Requirement »
Pictures aside, return all of the records exactly as they stand.

Input for this task »
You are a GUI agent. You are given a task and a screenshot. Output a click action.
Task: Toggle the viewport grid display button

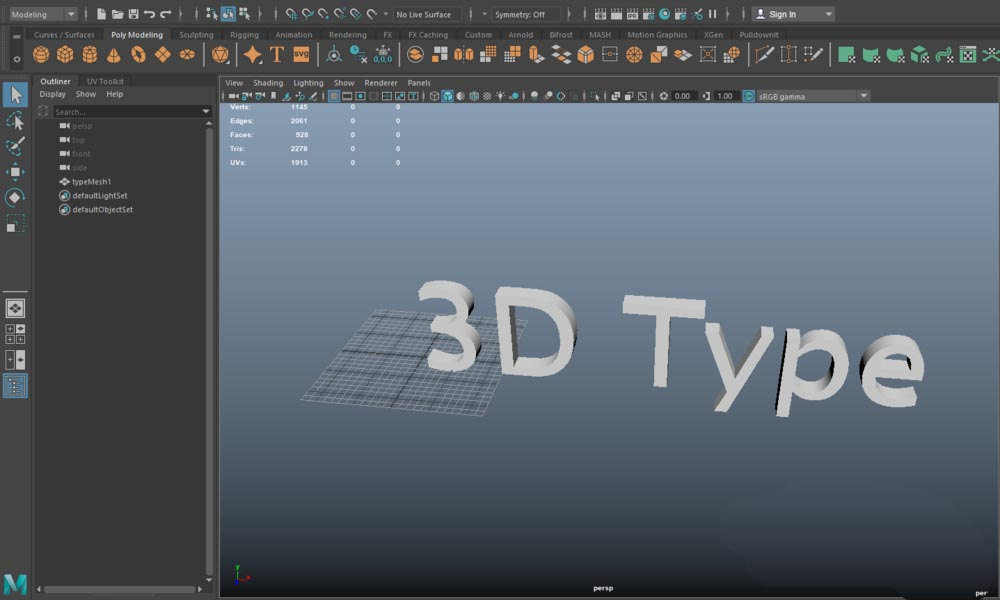(x=334, y=96)
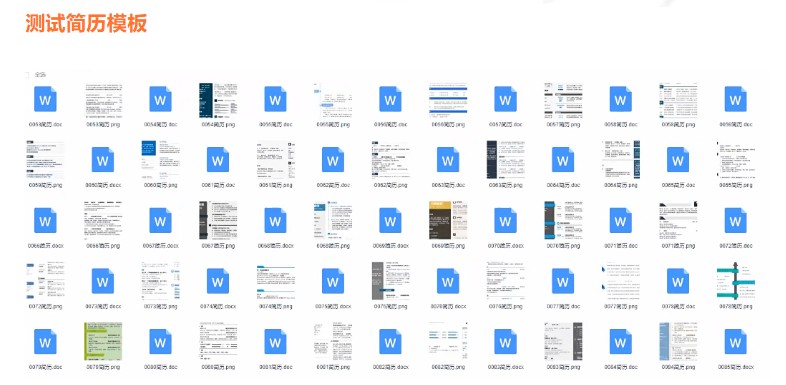The height and width of the screenshot is (385, 786).
Task: Open the brown 0069简历.png resume thumbnail
Action: coord(448,220)
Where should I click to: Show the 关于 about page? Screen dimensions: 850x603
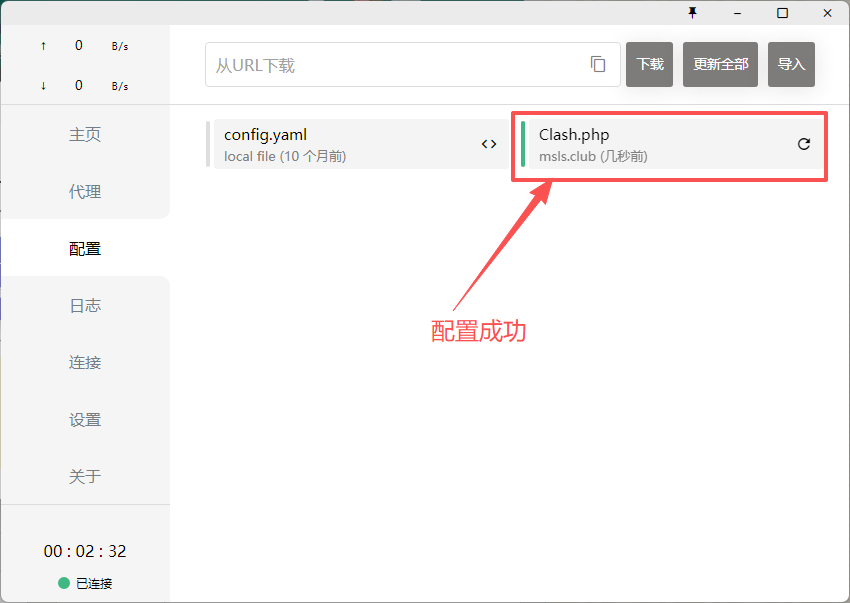(85, 477)
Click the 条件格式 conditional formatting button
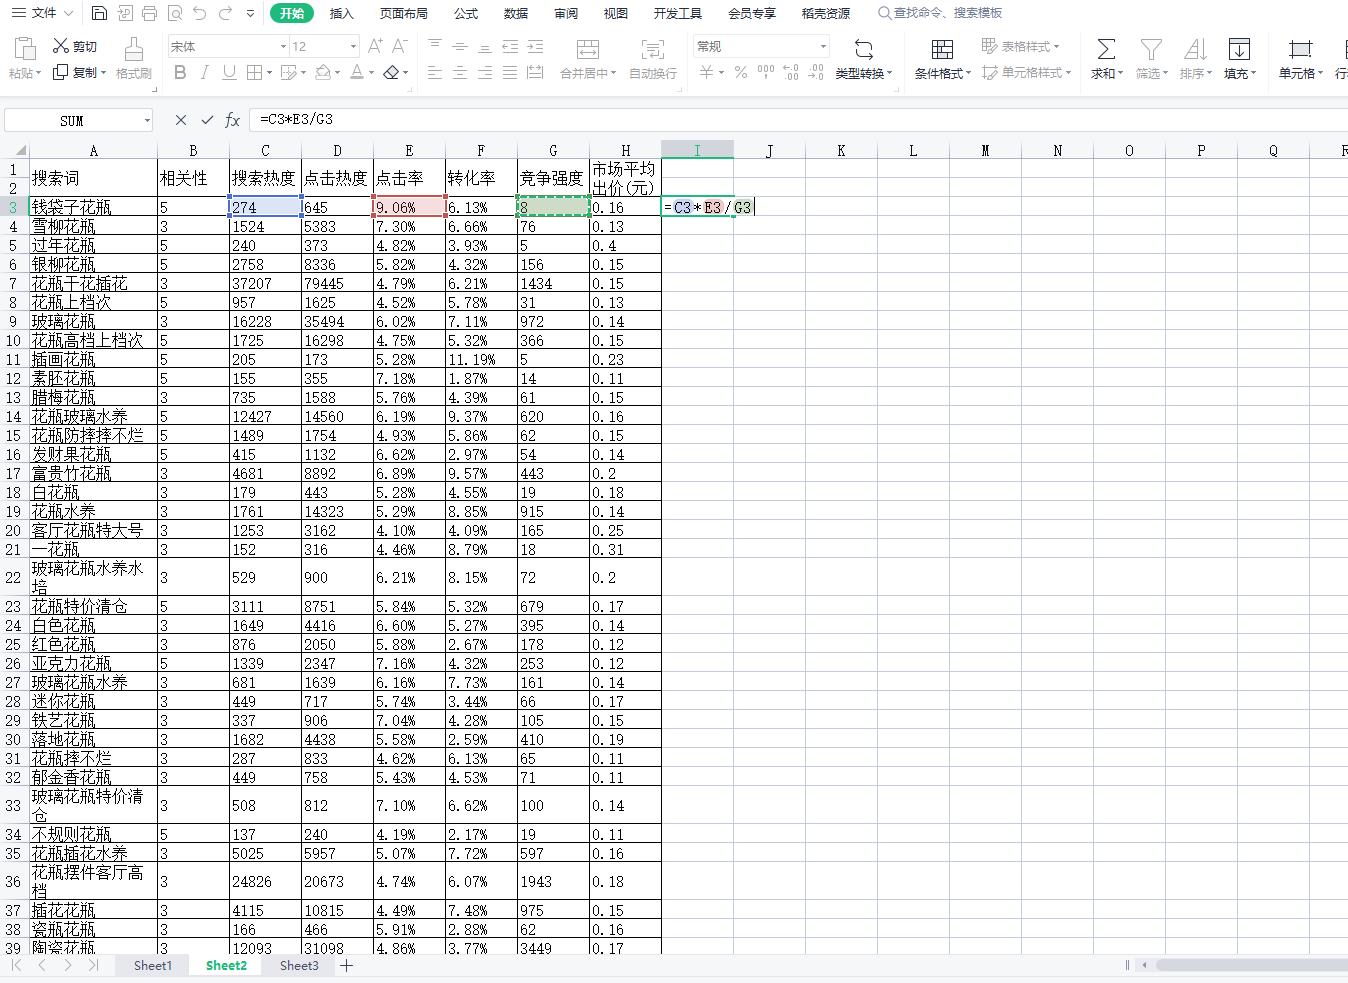Screen dimensions: 1348x983 point(942,58)
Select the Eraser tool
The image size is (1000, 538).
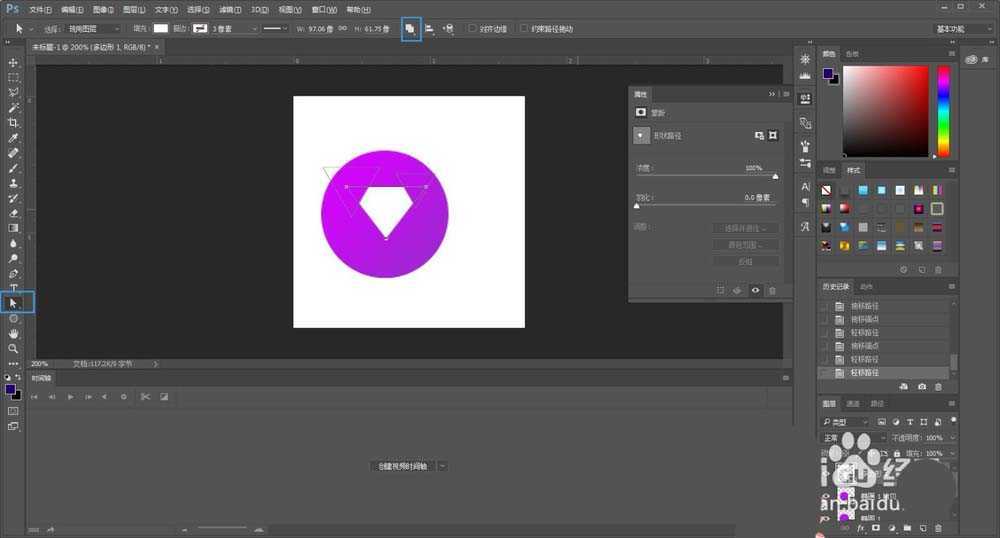tap(13, 212)
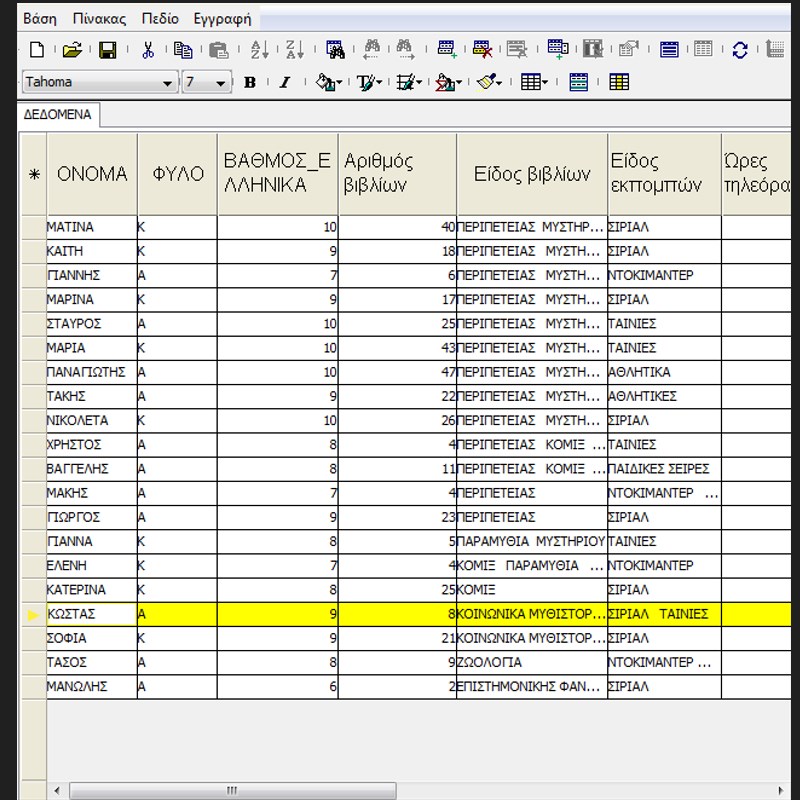Click the refresh arrows icon
The height and width of the screenshot is (800, 800).
740,50
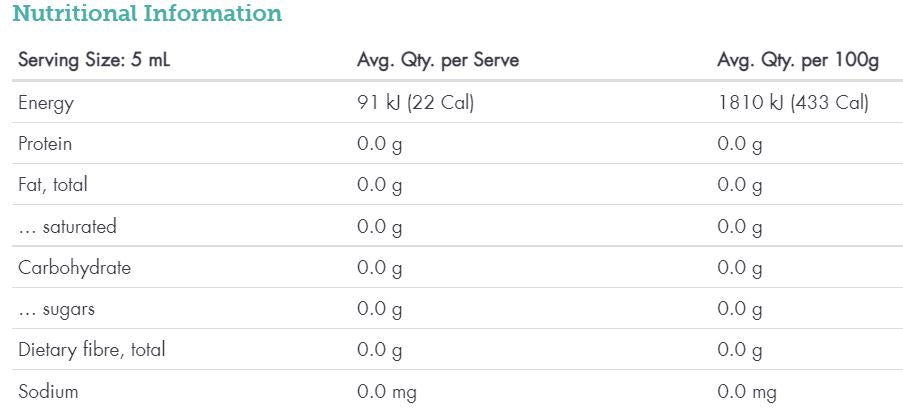Screen dimensions: 903x419
Task: Select the sugars row label
Action: 57,309
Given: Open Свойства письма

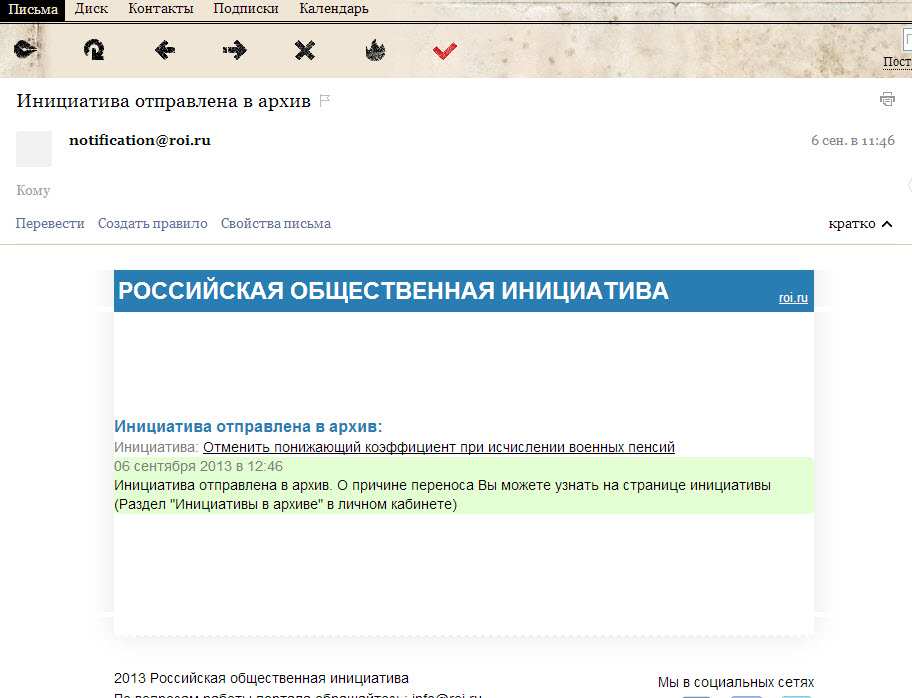Looking at the screenshot, I should 276,223.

Output of the exercise »
You are a GUI agent. You are given a task and a screenshot. Output a click action.
Task: Toggle the viewport grid display button

(x=334, y=96)
The height and width of the screenshot is (385, 786).
Task: Open the brown 0069简历.png resume thumbnail
Action: coord(448,220)
Where should I click to: Show the 关于 about page? Screen dimensions: 850x603
(85, 477)
Click the 条件格式 conditional formatting button
Screen dimensions: 1348x983 point(942,58)
Select the Eraser tool
The image size is (1000, 538).
tap(13, 212)
Click the refresh arrows icon
The height and width of the screenshot is (800, 800).
740,50
Screen dimensions: 903x419
Task: Select the sugars row label
Action: 57,309
Given: Open Свойства письма

Looking at the screenshot, I should 276,223.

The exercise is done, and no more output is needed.